The gospel is a wonderful simplifier of life's problems. Its instruction, heeded, would make plain many a perplexity and save us from many an error. It teaches us to estimate things at their true value and to give the most effort to the things of greatest worth--the things that will endure. This lesson is needed by those upon whom rests the responsibility of selecting a home. They should not allow themselves to be diverted from the highest aim. Let them remember that the home on earth is to be a symbol of and a preparation for the home in heaven. Life is a training school, from which parents and children are to be graduated to the higher school in the mansions of God. As the location for a home is sought, let this purpose direct the choice. Be not controlled by the desire for wealth, the dictates of fashion, or the customs of society. Consider what will tend most to simplicity, purity, health, and real worth.

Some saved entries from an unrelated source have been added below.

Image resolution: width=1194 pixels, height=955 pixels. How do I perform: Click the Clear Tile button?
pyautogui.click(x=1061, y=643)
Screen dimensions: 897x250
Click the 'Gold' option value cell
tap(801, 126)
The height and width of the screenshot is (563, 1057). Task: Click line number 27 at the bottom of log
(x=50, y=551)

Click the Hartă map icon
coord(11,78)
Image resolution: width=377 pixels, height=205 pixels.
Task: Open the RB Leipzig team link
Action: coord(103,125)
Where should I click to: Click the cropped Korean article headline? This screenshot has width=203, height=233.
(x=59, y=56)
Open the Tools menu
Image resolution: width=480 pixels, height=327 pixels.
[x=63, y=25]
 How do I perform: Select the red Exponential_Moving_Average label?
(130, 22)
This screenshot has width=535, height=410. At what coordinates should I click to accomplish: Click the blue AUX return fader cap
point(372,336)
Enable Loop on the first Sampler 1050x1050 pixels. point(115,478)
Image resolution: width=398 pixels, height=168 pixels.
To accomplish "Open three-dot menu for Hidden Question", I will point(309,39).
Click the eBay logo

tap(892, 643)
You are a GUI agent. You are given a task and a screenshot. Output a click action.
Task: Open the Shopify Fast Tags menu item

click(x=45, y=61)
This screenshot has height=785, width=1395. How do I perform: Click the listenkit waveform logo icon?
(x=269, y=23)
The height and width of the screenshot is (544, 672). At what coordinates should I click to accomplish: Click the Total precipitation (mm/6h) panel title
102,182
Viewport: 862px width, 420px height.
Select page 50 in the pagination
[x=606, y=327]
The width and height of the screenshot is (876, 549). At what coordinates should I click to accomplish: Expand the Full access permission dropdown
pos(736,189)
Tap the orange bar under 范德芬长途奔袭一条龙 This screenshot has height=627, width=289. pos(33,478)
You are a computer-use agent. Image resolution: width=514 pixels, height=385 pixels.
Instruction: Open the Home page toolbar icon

The world over, cities are becoming hotbeds of vice. On every hand are the sights and sounds of evil. Everywhere are enticements to sensuality and dissipation. The tide of corruption and crime is continually swelling. Every day brings the record of violence--robberies, murders, suicides, and crimes unnamable.
Life in the cities is false and artificial. The intense passion for money getting, the whirl of excitement and pleasure seeking, the thirst for display, the luxury and extravagance, all are forces that, with the great masses of mankind, are turning the mind from life's true purpose. They are opening the door to a thousand evils. Upon the youth they have almost irresistible power.
One of the most subtle and dangerous temptations that assail the children and youth in the cities is the love of pleasure. Holidays are numerous; games and horse racing draw thousands, and the whirl of excitement and pleasure attracts them away from the sober duties of life. Money that should have been saved for better uses is frittered away for amusements.
Through the working of trusts, and the results of labor unions and strikes, the conditions of life in the city are constantly becoming more and more difficult. Serious troubles are before us; and for many families removal from the cities will become a necessity.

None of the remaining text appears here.